Task objective ▸ Print the data below word for word, leaving out the pictures.

Provided records ▸
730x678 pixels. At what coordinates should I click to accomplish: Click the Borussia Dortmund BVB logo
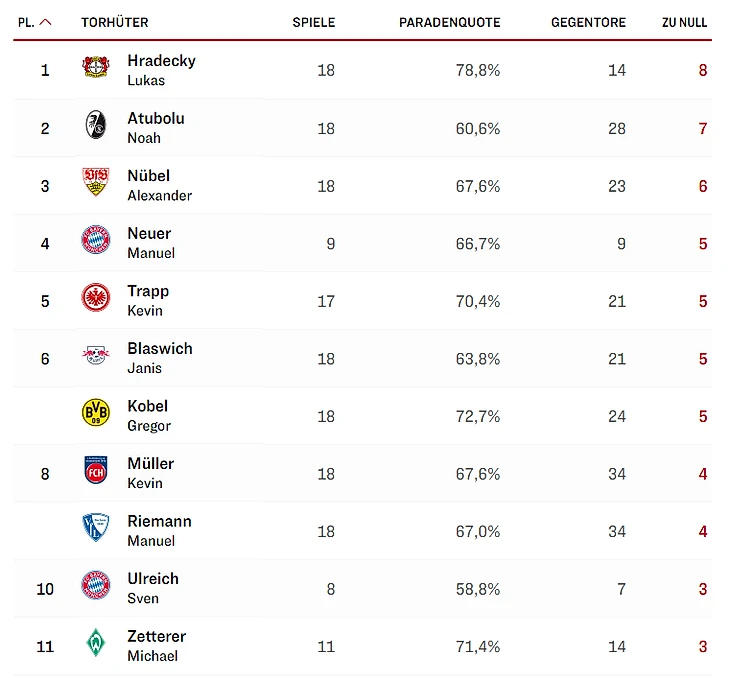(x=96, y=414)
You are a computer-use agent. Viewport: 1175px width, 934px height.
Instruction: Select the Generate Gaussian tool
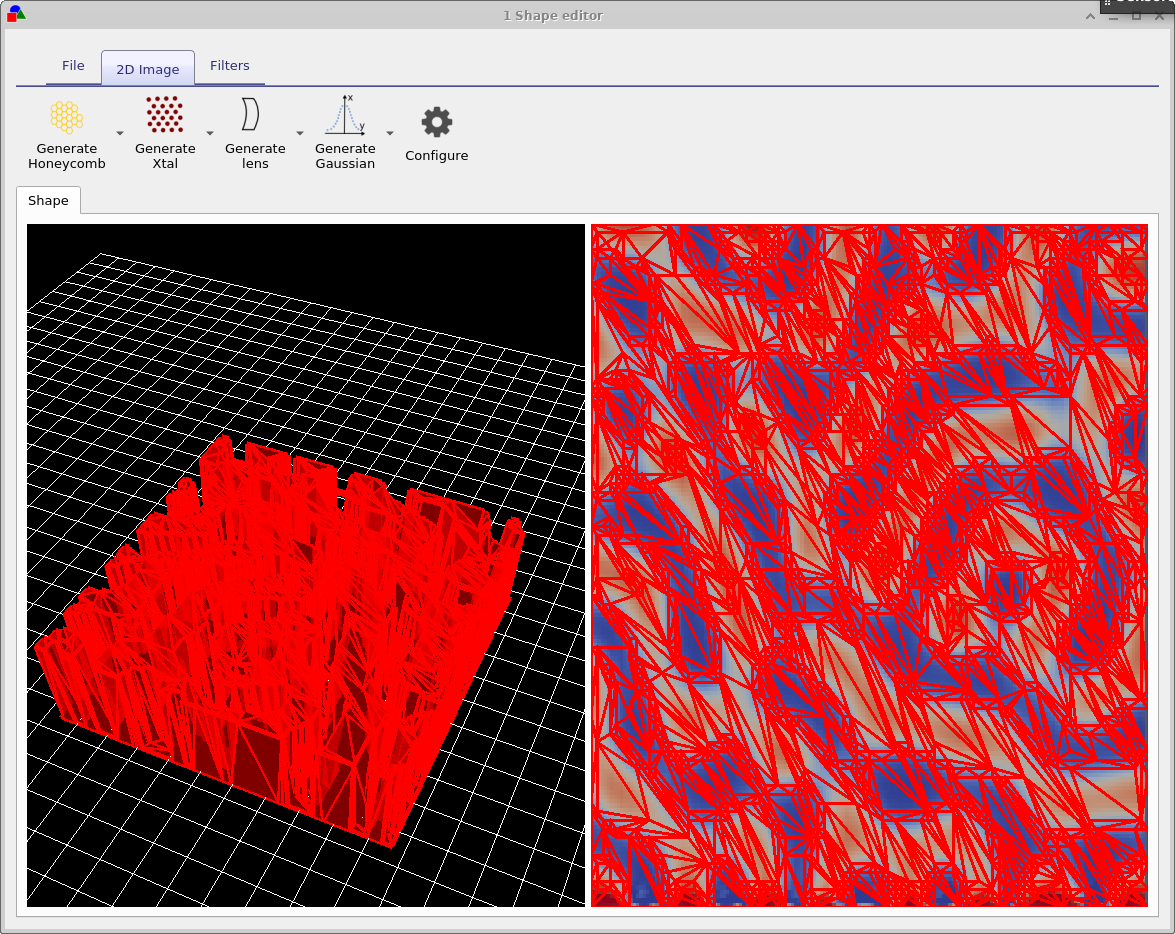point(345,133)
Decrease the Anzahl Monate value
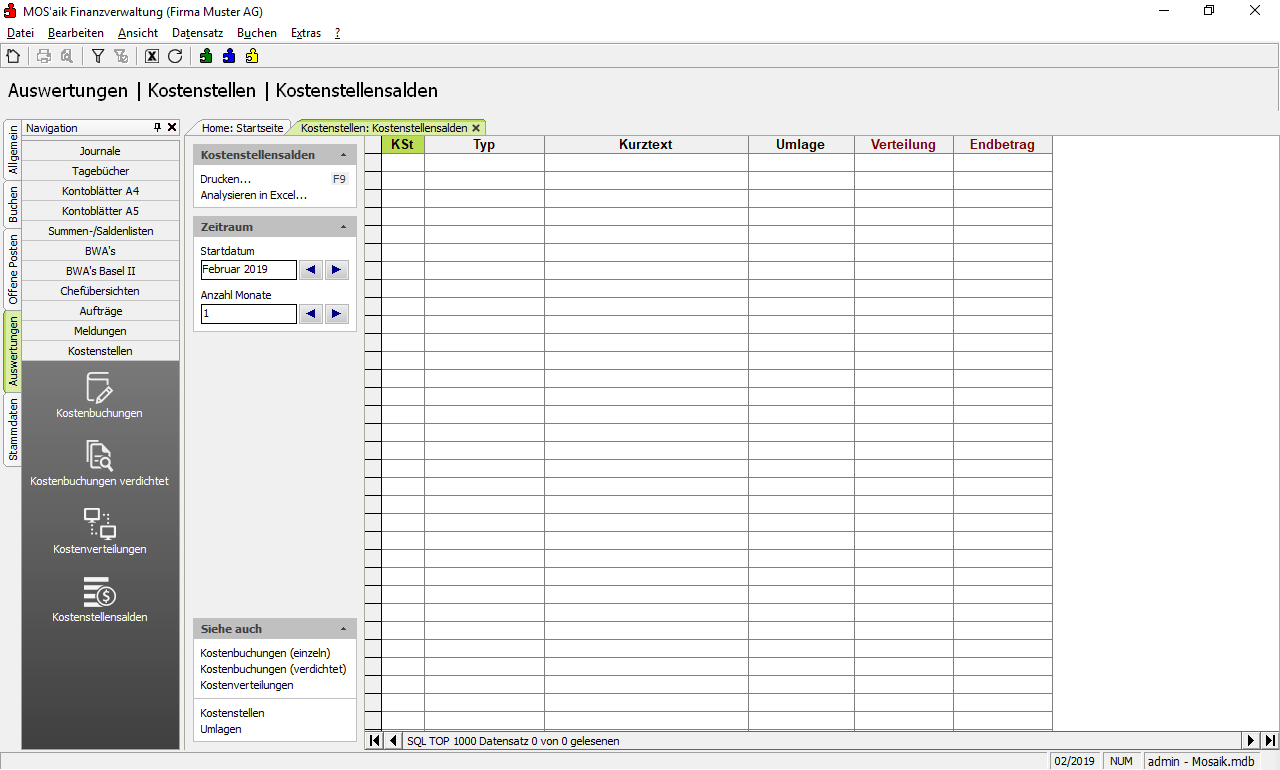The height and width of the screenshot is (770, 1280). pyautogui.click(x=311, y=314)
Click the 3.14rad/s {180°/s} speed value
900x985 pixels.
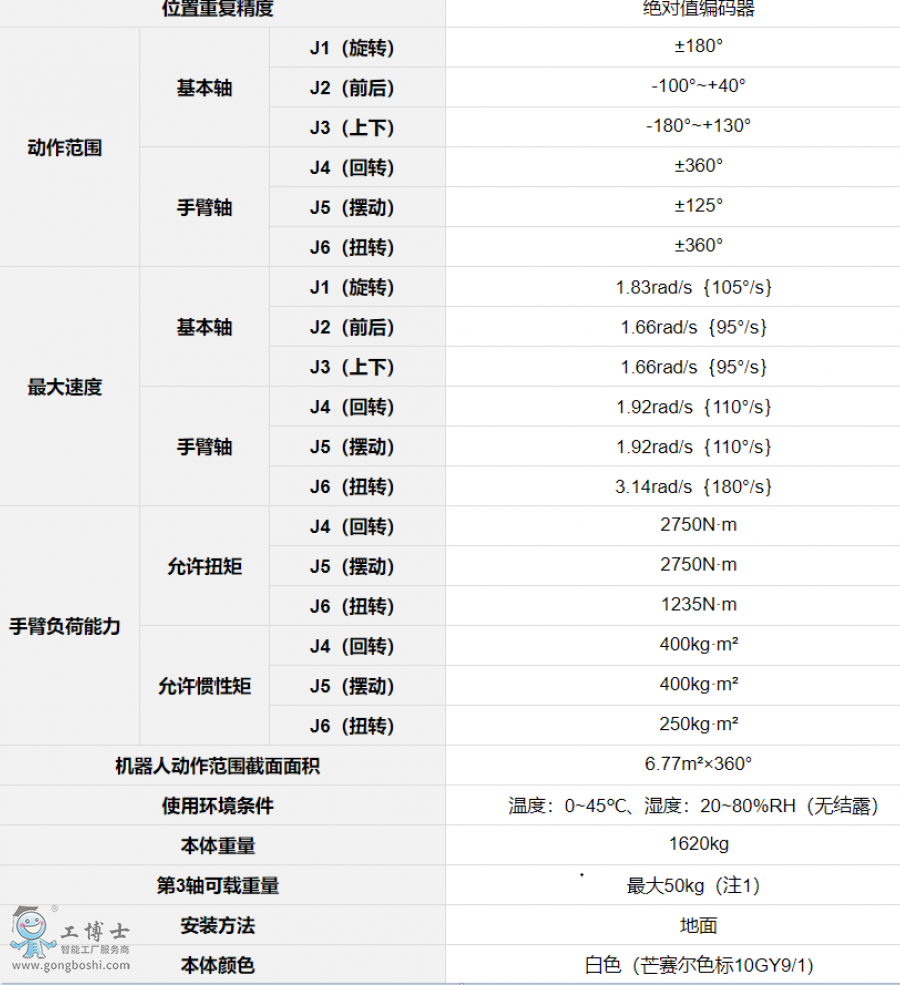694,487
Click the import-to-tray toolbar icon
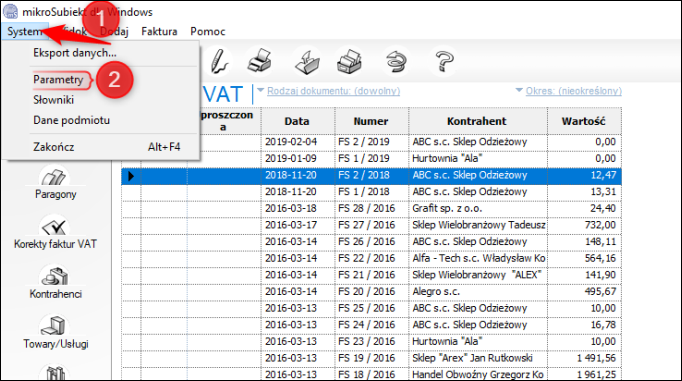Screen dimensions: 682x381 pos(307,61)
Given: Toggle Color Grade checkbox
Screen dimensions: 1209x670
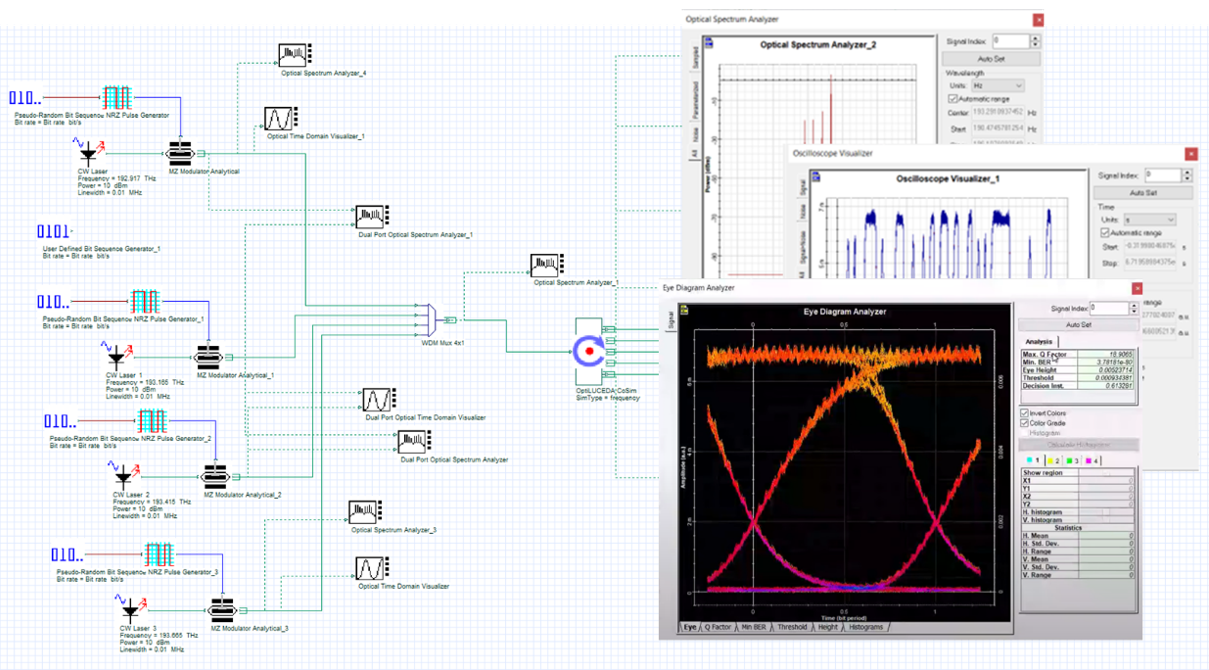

Full output ▸
730x678 pixels. At what coordinates should I click to accomplish: Click the Borussia Dortmund BVB logo
(x=96, y=414)
You are a computer-use agent. Viewport: 1175px width, 934px height.
Instruction: Select the Generate Gaussian tool
point(345,133)
Decrease the Anzahl Monate value
The height and width of the screenshot is (770, 1280). pyautogui.click(x=311, y=314)
Click the 3.14rad/s {180°/s} speed value
900x985 pixels.
694,487
Click the import-to-tray toolbar icon
Screen dimensions: 682x381 pos(307,61)
Given: Toggle Color Grade checkbox
Screen dimensions: 1209x670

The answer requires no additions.